Unreliable OCR data extraction from pdf forms

I’ve been using the anchor element to extract form field values to an excel sheet using UiPath Studio. However, the results that I’m getting are not reliable at all. I’m making sure multiple times nothing is at fault from my end developing the program. By unreliable results I mean getting different results while keeping the pdf tabs open vs closed randomly. Also got different results once when I ran the program vs restarting and running the same program!

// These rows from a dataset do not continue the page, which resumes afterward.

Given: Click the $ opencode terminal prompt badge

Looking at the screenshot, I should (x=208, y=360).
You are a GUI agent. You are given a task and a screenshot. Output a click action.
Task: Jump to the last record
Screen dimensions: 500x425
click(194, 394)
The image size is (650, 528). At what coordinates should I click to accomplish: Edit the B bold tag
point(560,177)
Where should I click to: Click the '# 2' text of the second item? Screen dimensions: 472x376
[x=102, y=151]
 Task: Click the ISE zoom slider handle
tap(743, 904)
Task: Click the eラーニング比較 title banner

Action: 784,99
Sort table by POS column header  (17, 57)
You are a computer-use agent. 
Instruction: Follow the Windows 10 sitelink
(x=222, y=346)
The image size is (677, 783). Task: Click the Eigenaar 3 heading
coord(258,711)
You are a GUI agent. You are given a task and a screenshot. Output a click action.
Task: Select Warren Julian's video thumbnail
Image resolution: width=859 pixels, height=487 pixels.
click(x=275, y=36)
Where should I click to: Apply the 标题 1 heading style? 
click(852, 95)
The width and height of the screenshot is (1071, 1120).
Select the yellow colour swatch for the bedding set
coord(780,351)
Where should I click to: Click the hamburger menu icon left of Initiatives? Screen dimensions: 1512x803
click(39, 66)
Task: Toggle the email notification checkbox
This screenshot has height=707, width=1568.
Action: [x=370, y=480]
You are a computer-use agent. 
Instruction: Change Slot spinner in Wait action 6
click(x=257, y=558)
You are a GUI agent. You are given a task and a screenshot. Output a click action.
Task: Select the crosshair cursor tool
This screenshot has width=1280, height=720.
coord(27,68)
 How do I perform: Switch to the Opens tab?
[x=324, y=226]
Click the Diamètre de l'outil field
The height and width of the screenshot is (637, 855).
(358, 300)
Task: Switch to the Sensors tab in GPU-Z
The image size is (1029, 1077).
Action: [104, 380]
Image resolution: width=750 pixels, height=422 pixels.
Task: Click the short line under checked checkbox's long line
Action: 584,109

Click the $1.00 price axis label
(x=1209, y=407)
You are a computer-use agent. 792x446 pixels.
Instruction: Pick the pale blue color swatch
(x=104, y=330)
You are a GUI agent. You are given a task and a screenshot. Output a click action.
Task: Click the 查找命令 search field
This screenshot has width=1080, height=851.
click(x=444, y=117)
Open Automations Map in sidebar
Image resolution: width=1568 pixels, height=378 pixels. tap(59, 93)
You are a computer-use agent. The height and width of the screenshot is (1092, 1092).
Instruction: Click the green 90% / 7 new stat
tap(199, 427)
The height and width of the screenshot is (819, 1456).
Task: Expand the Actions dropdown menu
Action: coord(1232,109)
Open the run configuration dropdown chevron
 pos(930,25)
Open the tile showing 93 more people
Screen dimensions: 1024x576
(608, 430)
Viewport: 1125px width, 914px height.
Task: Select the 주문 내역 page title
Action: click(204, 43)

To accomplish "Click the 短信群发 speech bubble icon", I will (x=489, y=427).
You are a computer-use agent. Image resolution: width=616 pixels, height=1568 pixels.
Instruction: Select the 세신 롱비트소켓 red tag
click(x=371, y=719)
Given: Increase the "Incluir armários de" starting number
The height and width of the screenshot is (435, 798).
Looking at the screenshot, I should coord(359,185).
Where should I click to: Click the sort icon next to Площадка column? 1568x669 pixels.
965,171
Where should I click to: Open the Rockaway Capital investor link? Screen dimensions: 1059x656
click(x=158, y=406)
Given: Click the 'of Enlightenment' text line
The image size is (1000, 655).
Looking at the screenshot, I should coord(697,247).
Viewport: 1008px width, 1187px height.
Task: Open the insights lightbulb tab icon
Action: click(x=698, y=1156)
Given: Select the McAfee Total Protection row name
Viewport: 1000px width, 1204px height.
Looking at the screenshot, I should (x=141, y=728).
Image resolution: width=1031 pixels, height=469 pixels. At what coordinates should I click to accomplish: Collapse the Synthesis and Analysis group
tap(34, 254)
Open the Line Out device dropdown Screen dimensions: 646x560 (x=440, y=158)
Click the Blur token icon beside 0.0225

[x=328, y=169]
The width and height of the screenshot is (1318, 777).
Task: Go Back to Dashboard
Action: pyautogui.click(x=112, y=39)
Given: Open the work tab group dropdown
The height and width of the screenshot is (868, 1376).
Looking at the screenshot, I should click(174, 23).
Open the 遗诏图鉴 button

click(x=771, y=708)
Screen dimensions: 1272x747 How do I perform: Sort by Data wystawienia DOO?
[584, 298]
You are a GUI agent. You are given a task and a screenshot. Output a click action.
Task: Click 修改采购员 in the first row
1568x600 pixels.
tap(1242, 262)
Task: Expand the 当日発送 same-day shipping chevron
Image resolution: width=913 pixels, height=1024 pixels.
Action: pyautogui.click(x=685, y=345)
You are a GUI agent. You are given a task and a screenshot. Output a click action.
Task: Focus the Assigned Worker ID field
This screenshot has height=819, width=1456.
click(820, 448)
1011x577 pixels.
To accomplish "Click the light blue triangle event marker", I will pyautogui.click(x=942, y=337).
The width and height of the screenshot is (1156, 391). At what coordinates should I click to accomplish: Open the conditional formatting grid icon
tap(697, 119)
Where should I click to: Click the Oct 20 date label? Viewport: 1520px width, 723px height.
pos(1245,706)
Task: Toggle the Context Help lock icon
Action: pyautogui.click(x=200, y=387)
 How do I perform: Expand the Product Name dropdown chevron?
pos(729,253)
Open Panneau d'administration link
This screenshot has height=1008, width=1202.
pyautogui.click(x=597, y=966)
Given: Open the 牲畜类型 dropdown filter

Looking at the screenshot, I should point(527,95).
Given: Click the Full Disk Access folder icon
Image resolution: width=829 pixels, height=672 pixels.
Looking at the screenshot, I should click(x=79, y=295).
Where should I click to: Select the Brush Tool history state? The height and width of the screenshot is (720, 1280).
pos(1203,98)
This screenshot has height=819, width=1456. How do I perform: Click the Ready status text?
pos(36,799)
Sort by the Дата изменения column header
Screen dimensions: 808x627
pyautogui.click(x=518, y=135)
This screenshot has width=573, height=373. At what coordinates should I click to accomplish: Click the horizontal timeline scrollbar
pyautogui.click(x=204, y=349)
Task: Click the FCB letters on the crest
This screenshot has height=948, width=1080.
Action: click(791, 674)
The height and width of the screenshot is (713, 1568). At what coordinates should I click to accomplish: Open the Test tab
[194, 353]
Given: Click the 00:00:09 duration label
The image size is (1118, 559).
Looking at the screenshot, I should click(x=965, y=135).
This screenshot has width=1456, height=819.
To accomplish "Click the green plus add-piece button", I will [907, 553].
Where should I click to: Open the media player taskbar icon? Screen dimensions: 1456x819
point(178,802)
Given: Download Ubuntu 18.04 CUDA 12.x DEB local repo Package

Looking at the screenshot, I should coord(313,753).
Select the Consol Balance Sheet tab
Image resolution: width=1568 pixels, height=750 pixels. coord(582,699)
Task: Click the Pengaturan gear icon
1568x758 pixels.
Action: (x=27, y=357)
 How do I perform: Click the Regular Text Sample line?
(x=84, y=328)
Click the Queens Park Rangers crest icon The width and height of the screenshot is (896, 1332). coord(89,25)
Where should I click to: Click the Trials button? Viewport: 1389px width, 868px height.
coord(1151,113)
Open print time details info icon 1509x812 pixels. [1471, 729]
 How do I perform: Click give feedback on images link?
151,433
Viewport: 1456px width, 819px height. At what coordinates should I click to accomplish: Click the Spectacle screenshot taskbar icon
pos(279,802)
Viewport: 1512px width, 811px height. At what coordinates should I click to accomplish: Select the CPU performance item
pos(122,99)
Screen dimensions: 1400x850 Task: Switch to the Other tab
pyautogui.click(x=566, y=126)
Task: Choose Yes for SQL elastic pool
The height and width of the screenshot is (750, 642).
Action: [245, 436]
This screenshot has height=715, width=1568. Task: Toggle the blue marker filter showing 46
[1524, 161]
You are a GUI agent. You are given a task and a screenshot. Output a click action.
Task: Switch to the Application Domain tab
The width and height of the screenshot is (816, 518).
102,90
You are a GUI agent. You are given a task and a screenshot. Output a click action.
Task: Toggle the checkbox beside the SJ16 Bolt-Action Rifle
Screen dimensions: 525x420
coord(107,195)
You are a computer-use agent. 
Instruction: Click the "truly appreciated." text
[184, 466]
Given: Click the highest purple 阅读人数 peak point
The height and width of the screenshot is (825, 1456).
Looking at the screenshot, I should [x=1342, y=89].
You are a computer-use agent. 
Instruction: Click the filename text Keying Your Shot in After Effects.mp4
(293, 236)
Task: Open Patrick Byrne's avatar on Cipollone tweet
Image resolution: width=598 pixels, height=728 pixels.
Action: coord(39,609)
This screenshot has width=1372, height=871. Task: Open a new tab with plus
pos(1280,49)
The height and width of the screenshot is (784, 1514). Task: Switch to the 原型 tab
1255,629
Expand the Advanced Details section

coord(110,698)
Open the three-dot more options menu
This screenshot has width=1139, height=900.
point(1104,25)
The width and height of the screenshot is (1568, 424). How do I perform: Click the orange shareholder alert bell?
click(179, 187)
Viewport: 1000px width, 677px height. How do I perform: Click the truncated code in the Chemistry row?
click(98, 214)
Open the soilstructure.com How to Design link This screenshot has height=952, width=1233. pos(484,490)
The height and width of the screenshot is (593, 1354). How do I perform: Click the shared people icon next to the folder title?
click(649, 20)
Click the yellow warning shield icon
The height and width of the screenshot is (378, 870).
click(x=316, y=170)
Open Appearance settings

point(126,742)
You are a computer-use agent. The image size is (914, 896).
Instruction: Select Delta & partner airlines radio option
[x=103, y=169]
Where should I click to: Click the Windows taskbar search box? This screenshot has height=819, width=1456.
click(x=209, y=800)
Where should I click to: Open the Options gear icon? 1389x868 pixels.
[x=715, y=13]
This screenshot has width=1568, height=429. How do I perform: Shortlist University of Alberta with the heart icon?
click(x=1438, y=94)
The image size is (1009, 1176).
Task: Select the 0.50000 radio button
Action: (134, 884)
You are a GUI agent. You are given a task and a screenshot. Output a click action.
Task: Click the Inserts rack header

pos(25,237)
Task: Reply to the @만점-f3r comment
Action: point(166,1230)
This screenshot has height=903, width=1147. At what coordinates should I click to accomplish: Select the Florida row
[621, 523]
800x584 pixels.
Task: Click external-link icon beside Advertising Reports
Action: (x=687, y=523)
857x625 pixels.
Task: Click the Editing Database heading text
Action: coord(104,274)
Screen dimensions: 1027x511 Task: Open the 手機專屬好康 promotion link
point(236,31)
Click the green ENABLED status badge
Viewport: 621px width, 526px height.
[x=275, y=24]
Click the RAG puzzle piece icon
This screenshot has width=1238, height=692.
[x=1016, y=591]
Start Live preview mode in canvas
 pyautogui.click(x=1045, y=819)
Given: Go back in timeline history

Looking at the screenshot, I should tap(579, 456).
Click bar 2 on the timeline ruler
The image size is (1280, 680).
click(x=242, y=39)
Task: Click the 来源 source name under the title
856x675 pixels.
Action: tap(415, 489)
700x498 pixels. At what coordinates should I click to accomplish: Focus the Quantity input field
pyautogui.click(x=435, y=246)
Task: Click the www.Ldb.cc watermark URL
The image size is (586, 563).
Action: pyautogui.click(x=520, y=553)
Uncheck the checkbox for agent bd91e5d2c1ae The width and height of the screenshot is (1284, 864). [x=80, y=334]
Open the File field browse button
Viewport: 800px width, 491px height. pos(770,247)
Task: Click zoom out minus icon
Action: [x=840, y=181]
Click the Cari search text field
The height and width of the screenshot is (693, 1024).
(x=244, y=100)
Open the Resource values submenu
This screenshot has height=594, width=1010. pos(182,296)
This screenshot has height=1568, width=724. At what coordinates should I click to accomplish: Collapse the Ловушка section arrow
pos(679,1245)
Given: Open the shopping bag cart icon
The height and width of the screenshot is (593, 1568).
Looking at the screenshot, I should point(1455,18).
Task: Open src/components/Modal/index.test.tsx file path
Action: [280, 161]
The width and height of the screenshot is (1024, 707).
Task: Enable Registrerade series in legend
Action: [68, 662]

Any one else faced this issue too? Any suggestions/solutions to this?

Thanks.

@sring1

Welcome to the community

On pdf it is not advised to use ui automation

Either read the data using read pdf text and use regex or strinng manipulation

Or use document understanding

If the pdf is a form enabled field…then we can use pdfsharp or itext7 and read each field separately as well

Cheers

Hi @sring1

  1. Install UiPath.PDF.Activities Package form Manage Package


  1. Use Read PDF Text (For Digital PDF) OR Read PDF with OCR (For Scanned PDF)
    For Read PDF with OCR-You Can use Any OCR Engine according to your Scanned PDF that best works in your case.

After you Read PDF - Assign in String variable Output and Do String Manipulation.

Hope it will helps you :slight_smile:
Cheers!!